Hash key performance

I am just wondering why different hash keys result in such a
significantly different performance.

I have written 11 simple test cases, all using the following template:

num=ARGV[0].to_i

var=:key

a={:key => “test”}

num.times {
b=a[:key][0]
}

Beside this test_symbol.rb variant, I replace :key in the example
above with false (test_false.rb), an integer value 1 (test_int.rb),
with nil (test_nil.rb), with “id” (test_string.rb). In six other
variants I replace the key with var, and set var to a symbol
(test_var_symbol.rb), false (test_var_false.rb), an integer value
(test_var_int.rb), nil (test_var_nil.rb), “id” (test_var_string.rb),
and “id”.frozen (test_var_frozen.rb).

This is my performance chart using time (dual-core CPU, called with
num=30_000_000). I ran it once (dropped timing values), then three
consecutive times and added the times (which is the sort key as well):

test_int.rb 37.029
test_var_int.rb 37.659
test_symbol.rb 37.773
test_var_symbol.rb 37.785
test_var_frozen.rb 37.852
test_var_string.rb 40.515
test_var_false.rb 45.468
test_false.rb 45.687
test_var_nil.rb 45.894
test_nil.rb 46.068
test_string.rb 53.032

No surprise is that repeated lookup of a string as a key results in
the worst performance, and using a Fixnum gives best performance.

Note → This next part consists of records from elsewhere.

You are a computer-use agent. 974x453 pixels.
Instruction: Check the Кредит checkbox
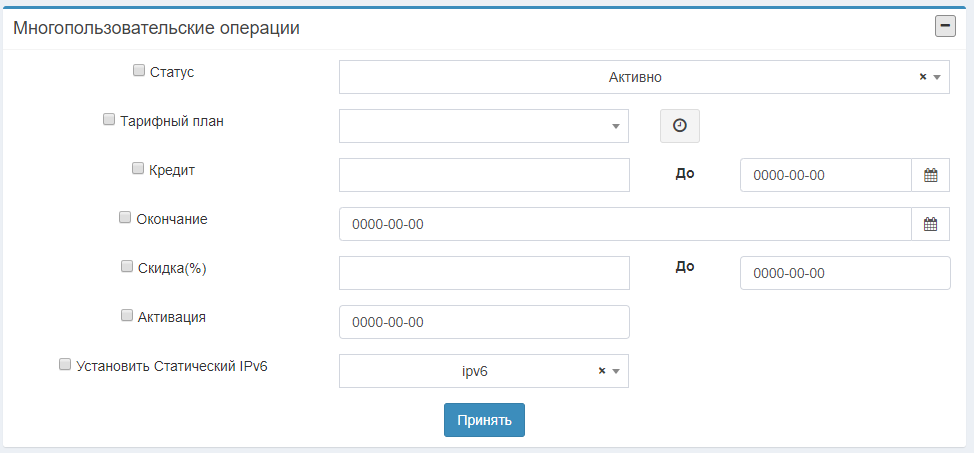(138, 168)
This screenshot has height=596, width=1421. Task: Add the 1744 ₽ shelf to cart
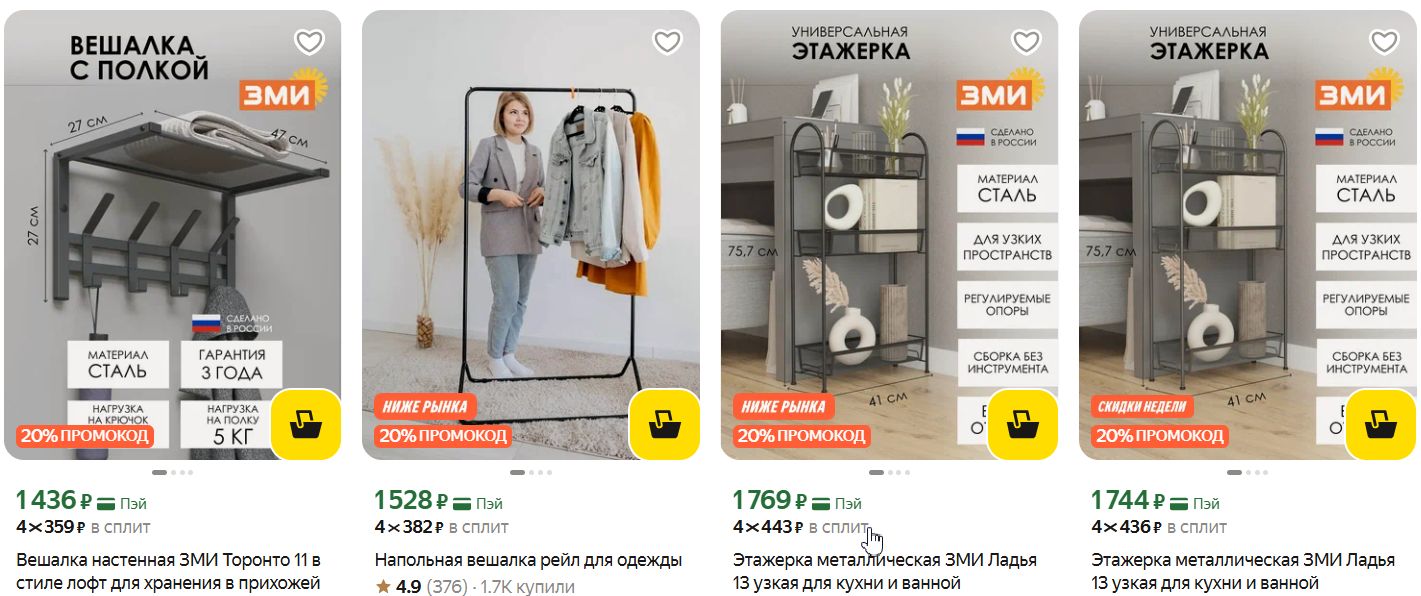pyautogui.click(x=1381, y=425)
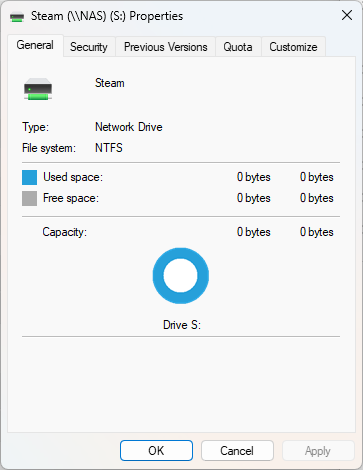This screenshot has height=470, width=363.
Task: Click the Capacity label
Action: tap(64, 232)
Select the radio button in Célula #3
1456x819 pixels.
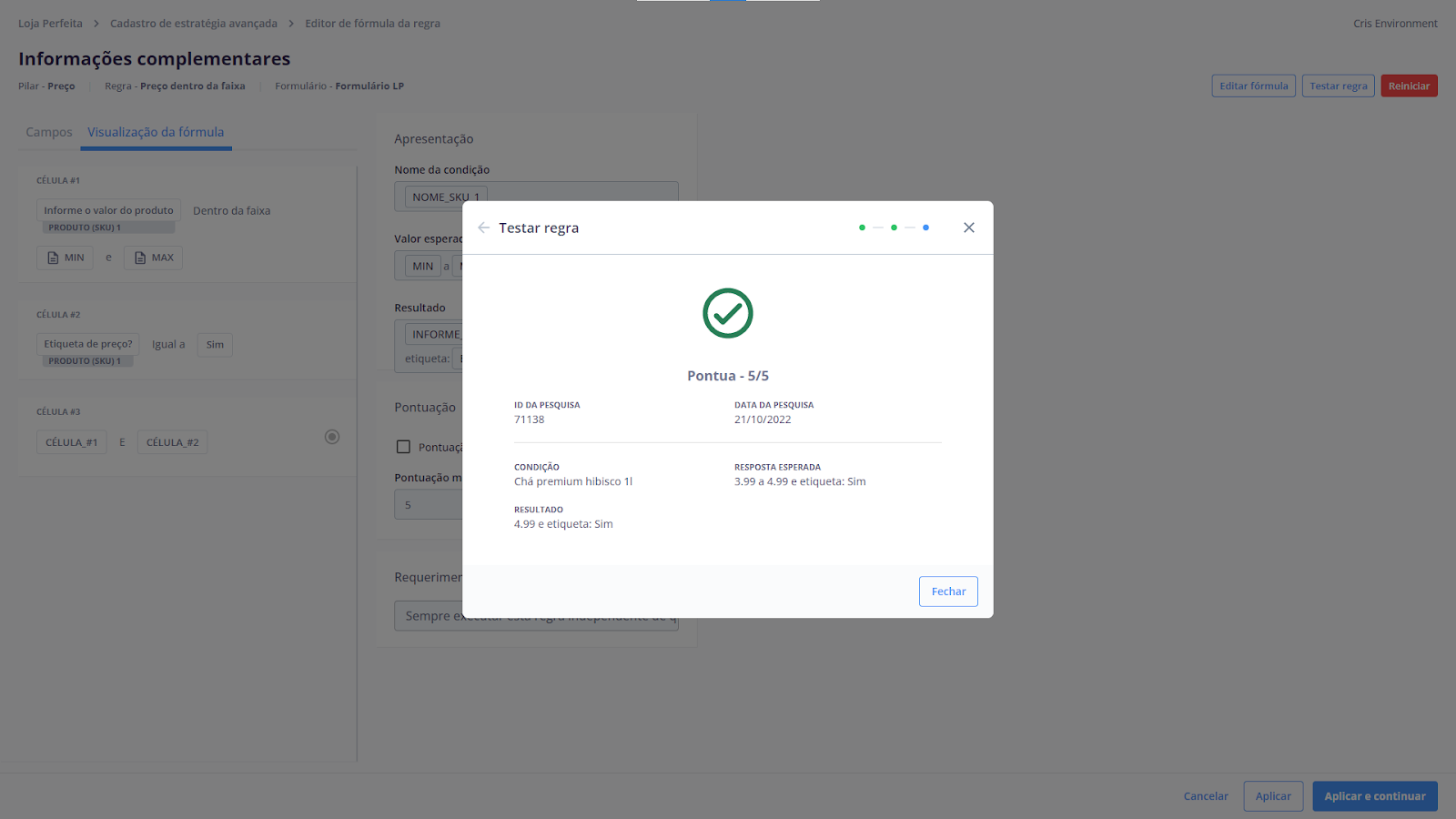(x=332, y=437)
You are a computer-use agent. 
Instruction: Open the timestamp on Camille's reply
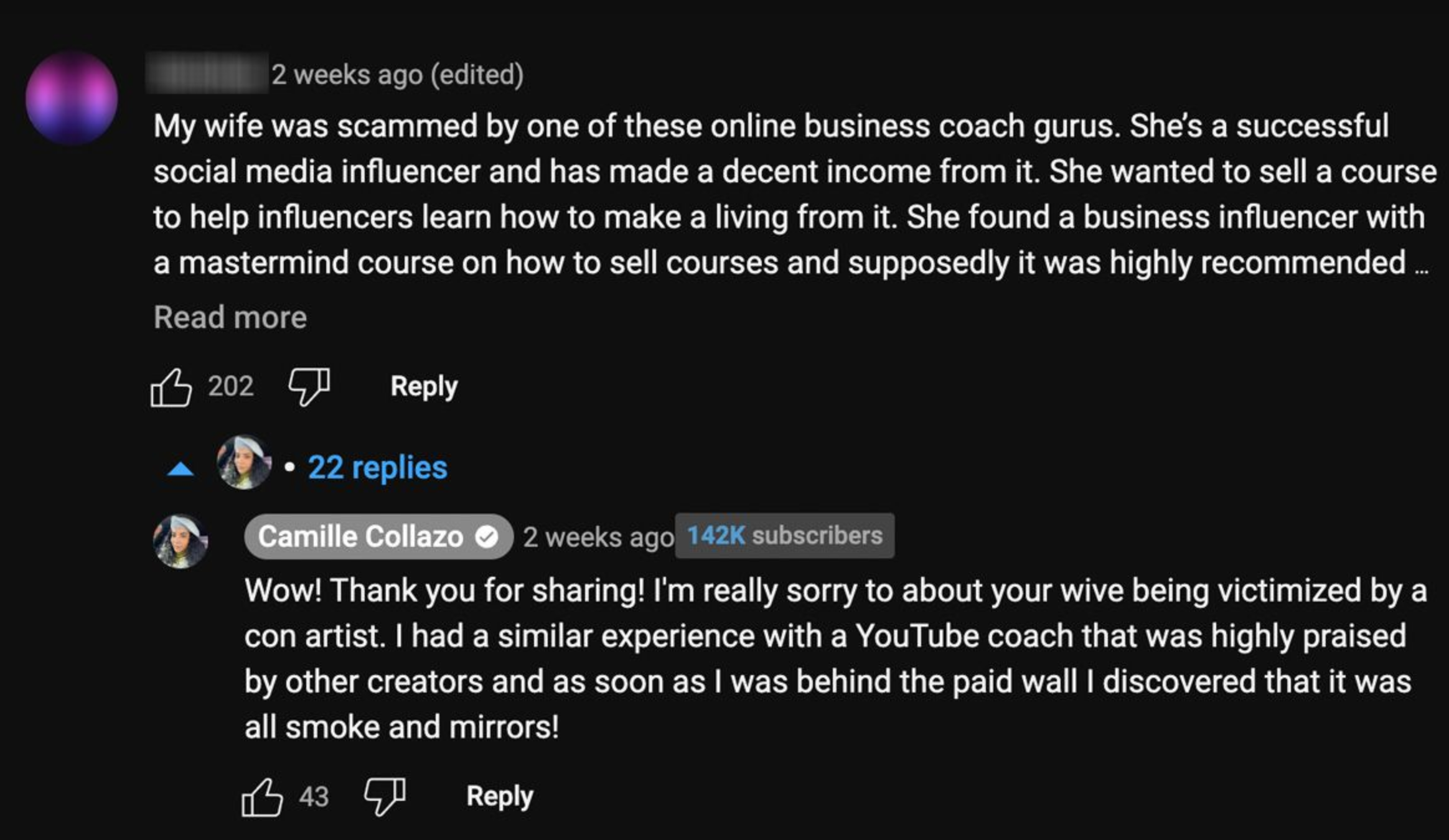tap(598, 538)

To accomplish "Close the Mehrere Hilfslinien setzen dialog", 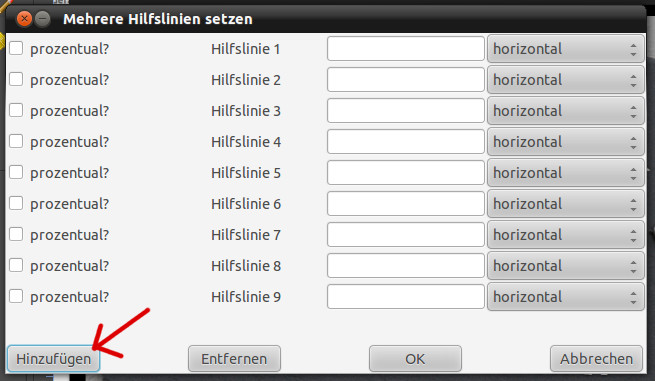I will coord(24,19).
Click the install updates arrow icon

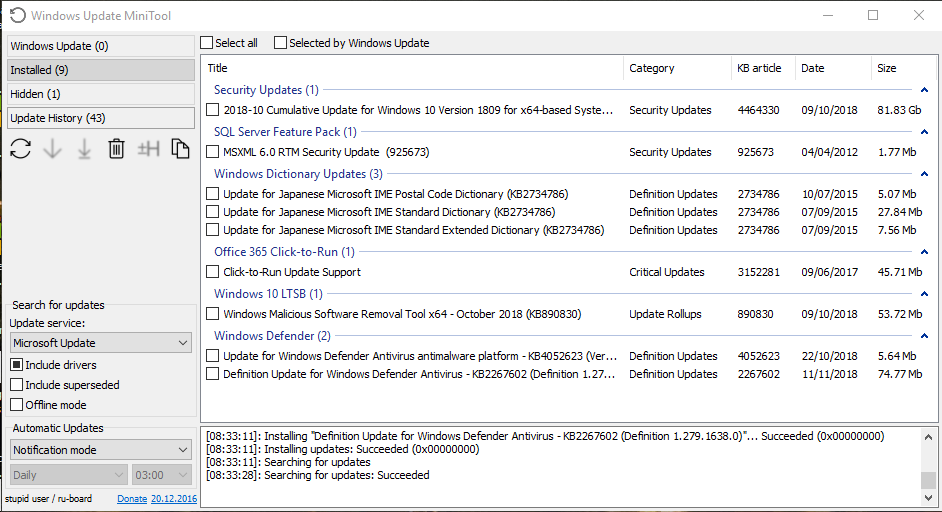click(84, 149)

More interesting is a bulk of tests that relate to using symbols and
variables for int, symbol and frozen string, all within timing
accuracy. A noticable, but still small gap can be seen for a
nonfrozen string in a variable.

But here it comes: Using false and, even worse, nil (in either
literal or variable form) is way slower (a good 20%) than using
integers and symbols, even if they follow the same “immutable
object” philosophy of fixed object_ids.

Why is that? What’s so special about false and nil to have such a
degraded performance as a hash key?

  • Matthias

Matthias Wächter wrote:

But here it comes: Using false and, even worse, nil (in either
literal or variable form) is way slower (a good 20%) than using
integers and symbols, even if they follow the same “immutable
object” philosophy of fixed object_ids.

Why is that? What’s so special about false and nil to have such a
degraded performance as a hash key?

hash.c:rb_any_hash is the answer to your question (funcall(‘hash’) is
discarded only for Fixnums, Symbols and Strings. Note that String
numbers would be way better if it’s hash was cached until first
destructive operation.

lopex

On 02.10.2007 16:55, Marcin Mielżyński wrote:

hash.c:rb_any_hash is the answer to your question (funcall(‘hash’) is
discarded only for Fixnums, Symbols and Strings.

So the first two cases of “switch (TYPE(a))” should be enhanced with
checks for nil, true and false like this:

switch (TYPE(a)) {
  case T_FIXNUM:
  case T_SYMBOL:
  • case T_NIL:
    
  • case T_FALSE:
    
  • case T_TRUE:
    
    return (int)a;
    break;

Objections?

  • Matthias

On Oct 2, 2007, at 23:46 , Matthias Wächter wrote:

  • case T_NIL:
    
  • case T_FALSE:
    
  • case T_TRUE:
    
    return (int)a;
    break;

Send that and your original timings to ruby-core@ and/or file a bug
on rubyforge in the ruby project.